What is it about Survivor contestants’ food fixation? On Pulau Tiga, it was roasted rat. In the Australian Outback, it boils down to pasty rice and raw cow brain. Here, the dish on Survivor 2‘s meatiest mysteries.

Q Why was Ogakor’s Keith Famie, an award-winning chef, unable to prepare a decent bowl of rice?

”For a chef, making rice is practically day one, hour one,” says Tyler Florence, host of the Food Network’s Food 911. ”From what I understand, Keith didn’t utilize the two-for-one method. He had three parts water to one part rice, which makes it soupy.” Of course, most chefs wouldn’t trade their Jenn-Airs for a makeshift campfire.

Q Is Kel Gleason really a beef-jerky-chomping jerk?

The U.S. Army intelligence officer, booted after tribemates accused him of secretly noshing on beef jerky, proclaimed his innocence to David Letterman, insisting he was chewing bark.
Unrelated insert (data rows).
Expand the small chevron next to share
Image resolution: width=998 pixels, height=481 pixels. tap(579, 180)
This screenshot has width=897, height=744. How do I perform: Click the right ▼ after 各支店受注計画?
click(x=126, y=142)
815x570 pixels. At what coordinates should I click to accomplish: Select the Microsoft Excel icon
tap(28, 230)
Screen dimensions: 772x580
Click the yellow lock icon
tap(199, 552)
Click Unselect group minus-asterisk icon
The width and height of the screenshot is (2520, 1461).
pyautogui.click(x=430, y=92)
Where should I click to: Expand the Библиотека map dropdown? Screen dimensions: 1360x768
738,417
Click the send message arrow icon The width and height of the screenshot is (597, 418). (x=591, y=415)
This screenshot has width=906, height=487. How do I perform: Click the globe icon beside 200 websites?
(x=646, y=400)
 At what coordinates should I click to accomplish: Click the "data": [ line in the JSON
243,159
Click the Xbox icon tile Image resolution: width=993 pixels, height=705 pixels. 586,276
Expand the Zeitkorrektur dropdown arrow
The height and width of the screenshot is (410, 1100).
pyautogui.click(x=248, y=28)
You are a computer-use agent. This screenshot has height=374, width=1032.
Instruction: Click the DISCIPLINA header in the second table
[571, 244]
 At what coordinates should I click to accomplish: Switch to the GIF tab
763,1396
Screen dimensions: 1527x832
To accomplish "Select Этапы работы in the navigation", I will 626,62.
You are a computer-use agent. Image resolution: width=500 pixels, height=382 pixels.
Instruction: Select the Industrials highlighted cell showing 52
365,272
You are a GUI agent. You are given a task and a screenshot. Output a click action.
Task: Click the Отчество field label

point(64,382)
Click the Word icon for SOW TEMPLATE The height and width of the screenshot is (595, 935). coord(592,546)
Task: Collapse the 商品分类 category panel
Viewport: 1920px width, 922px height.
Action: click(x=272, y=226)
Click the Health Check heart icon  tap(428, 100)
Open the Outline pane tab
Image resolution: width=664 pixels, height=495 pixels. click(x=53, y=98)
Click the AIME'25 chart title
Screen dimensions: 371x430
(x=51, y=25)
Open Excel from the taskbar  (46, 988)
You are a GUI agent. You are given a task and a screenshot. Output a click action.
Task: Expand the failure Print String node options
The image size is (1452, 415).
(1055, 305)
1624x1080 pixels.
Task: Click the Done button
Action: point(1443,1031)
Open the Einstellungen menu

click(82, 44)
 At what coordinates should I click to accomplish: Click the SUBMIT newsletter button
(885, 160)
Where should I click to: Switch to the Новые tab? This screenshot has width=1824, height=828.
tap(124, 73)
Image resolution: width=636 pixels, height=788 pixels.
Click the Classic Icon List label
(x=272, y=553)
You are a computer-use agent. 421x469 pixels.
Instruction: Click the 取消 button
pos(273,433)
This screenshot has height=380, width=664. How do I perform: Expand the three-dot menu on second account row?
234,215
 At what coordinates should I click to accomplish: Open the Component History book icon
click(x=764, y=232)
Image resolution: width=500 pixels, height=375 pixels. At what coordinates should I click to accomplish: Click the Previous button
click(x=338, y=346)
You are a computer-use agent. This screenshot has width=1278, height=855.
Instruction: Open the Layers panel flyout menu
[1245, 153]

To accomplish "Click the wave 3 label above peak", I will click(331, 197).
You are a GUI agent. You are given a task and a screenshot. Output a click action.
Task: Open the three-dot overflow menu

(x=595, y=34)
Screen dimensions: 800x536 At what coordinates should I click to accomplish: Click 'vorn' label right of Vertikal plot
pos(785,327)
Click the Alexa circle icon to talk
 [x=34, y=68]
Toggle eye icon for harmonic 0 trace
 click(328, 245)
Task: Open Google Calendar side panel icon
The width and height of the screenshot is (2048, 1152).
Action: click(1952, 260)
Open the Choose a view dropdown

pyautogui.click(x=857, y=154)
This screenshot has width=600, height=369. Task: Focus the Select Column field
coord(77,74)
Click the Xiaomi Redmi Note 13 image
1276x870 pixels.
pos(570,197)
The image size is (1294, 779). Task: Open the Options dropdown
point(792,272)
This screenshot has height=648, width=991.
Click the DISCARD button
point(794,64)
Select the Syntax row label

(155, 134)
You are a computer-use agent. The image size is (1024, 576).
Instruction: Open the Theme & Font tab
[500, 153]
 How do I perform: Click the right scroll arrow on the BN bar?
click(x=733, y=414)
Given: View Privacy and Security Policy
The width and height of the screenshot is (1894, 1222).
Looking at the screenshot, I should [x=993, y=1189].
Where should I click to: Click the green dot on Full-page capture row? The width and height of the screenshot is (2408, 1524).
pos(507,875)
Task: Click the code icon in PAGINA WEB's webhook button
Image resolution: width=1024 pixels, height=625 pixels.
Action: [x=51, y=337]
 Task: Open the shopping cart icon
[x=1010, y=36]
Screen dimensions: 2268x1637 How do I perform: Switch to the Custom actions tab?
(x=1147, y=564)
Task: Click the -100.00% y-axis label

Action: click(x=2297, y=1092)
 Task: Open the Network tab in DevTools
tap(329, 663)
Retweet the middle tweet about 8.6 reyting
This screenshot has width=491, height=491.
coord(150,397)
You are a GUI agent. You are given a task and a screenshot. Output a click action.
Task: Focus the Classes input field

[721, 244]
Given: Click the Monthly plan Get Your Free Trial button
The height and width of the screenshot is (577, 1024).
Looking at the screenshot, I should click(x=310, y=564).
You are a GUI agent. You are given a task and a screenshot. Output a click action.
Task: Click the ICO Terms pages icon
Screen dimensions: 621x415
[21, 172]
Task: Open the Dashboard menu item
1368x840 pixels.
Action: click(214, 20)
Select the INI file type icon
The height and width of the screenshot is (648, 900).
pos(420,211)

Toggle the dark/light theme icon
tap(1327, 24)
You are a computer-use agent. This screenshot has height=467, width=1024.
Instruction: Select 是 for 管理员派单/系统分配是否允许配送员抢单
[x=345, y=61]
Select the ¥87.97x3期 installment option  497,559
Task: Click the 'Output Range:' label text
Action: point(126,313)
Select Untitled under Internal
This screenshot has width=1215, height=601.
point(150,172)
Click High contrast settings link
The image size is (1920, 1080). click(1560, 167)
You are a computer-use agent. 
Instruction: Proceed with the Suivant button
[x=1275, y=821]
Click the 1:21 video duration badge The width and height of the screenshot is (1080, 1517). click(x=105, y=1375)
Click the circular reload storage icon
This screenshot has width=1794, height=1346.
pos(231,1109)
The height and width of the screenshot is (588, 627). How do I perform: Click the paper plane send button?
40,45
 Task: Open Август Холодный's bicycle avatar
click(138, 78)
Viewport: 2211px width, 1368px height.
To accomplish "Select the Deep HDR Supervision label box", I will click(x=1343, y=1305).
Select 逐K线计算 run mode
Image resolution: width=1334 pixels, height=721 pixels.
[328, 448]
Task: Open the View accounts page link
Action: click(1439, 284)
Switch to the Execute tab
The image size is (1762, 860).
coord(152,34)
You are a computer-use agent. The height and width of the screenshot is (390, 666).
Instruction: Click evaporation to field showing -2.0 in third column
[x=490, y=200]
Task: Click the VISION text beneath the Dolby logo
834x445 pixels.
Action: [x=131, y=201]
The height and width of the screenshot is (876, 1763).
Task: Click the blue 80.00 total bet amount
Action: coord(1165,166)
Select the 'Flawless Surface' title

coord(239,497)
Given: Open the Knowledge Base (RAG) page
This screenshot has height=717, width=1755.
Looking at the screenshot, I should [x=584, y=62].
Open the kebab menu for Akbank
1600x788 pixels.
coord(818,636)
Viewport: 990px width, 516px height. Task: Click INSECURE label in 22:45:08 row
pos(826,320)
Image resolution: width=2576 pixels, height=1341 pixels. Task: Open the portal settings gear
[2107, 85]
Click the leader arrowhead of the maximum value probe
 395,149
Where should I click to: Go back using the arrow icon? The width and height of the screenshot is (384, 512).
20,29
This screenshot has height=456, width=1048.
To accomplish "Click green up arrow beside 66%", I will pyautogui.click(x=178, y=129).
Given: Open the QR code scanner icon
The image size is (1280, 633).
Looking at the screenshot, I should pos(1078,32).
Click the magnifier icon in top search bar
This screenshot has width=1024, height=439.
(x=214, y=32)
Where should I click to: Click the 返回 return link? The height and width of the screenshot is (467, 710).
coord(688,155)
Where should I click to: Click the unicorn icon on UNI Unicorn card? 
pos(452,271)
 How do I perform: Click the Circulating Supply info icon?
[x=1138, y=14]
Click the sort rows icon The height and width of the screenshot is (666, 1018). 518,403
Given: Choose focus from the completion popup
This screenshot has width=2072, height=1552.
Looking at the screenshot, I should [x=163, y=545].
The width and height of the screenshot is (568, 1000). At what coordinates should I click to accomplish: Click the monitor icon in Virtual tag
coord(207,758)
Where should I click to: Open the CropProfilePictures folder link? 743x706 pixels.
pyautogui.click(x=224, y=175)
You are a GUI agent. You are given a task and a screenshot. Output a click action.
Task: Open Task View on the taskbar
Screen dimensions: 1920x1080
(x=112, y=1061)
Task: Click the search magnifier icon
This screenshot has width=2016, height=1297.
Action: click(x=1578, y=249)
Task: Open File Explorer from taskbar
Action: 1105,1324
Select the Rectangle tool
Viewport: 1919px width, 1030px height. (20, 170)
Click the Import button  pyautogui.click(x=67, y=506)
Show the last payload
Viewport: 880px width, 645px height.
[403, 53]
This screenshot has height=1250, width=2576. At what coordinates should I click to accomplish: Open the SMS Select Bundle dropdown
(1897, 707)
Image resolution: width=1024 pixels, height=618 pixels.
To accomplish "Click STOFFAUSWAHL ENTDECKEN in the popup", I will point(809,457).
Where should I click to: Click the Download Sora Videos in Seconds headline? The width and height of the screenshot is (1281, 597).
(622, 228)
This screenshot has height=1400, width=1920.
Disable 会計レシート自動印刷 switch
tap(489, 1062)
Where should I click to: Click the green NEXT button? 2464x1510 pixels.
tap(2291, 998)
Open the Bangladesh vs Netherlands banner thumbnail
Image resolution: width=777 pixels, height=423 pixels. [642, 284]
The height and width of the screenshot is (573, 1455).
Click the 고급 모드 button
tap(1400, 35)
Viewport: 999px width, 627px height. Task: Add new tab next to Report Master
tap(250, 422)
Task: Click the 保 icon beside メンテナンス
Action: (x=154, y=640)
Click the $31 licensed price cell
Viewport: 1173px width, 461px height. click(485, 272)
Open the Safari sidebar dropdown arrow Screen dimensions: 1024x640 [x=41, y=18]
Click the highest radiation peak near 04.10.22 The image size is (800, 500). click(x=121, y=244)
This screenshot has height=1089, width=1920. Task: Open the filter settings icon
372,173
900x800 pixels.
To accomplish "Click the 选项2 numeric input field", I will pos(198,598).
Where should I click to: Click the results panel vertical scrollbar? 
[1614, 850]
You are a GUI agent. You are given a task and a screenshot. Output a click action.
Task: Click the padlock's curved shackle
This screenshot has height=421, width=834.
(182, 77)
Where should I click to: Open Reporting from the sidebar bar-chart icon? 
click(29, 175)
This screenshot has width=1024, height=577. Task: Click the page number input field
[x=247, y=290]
But Kathryn Hardess of Outward Bound’s Australian division has her doubts. ”Bark is quite fibrous and would have [few] nutrients,” she says. ”It would be in the same league as eating grass.” Bark or no bark, CBS publicist Colleen Sullivan swears Kel could not have smuggled in food: ”Jerri says she saw him … but we searched everyone’s bags [before the show].”

Q Are cow brains and worms really all that nasty to eat?

While viewers were squeamish about the second immunity challenge, Sullivan says the mystery-meal roulette was 100 percent approved by medics. ”That crazy-looking larva bug — in Borneo … that’s considered high-end caviar.” And to some, it’s good grub. ”I wouldn’t like the brains, but almost any insect would be tasty,” says Louis Sorkin of the New York Entomological Society, who recalls eating the large, squirming Kurajong beetle larva at a 1992 banquet. ”We grilled it. It tasted like bacon.” All it needs is a nice glass of Chianti.